No, unless you have a laptop used by their developers. Every 2 years, I try to install FreeBSD on some of my Dell laptops, find that the wifi doesn't work, then give up. Been doing that for about 8 years..
Even if true, not having great support for laptops doesn't mean "no one uses FreeBSD". Obviously it's supported by essentially all server hardware and is used there, as well as many routers and the Playstation.
I haven't tried FreeBSD on a laptop in about a decade (~2016-2017), and I had similar issues. I couldn't get WiFi working even though I thought it should be supported, I couldn't get the laptop brightness controls working, the sound would just randomly cut out, and after a certain point I have to ask myself how much time I am realistically willing to spend on getting this working. I was trying to run it because of Jails and ZFS, but by 2016 Linux containers were generally "ok enough" nowadays, and ZFS On Linux seemed to work ok on Arch after a bit of finagling, and Linux stuff seemed work more consistently.

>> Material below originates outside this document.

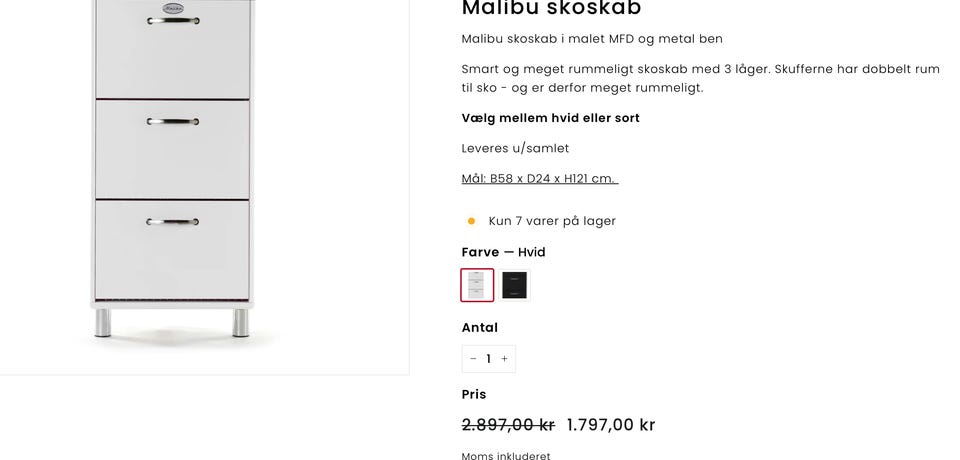Click the brand badge on the cabinet
Screen dimensions: 960x460
(x=173, y=8)
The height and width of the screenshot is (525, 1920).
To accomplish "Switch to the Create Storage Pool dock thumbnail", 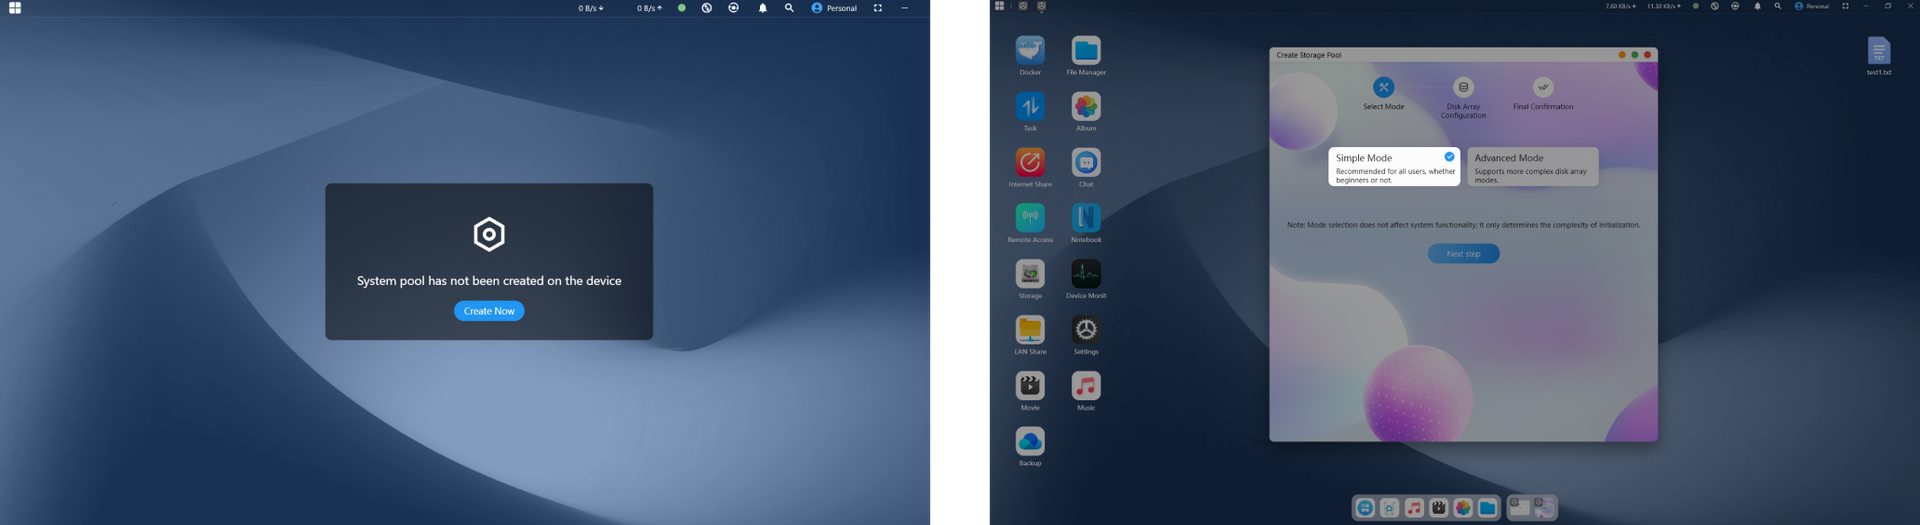I will click(x=1545, y=508).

FreeBSD is pretty neat, don't get me wrong, I have played with it on servers and I ran an OPNsense router for years, so this isn't a dig on the OS as a whole, just that I don't think it's a good fit for laptops, at least the ones I've tried.
I am a FreeBSD user.
I have replaced Windows with Manjaro for gaming. I also use OpenBSD and wish I could run MacOS in bhyve.
Typically I purchase hardware supported by the software I intend on using. I don’t blame the software or hardware vendors, if I intend to use them in a non-supported way.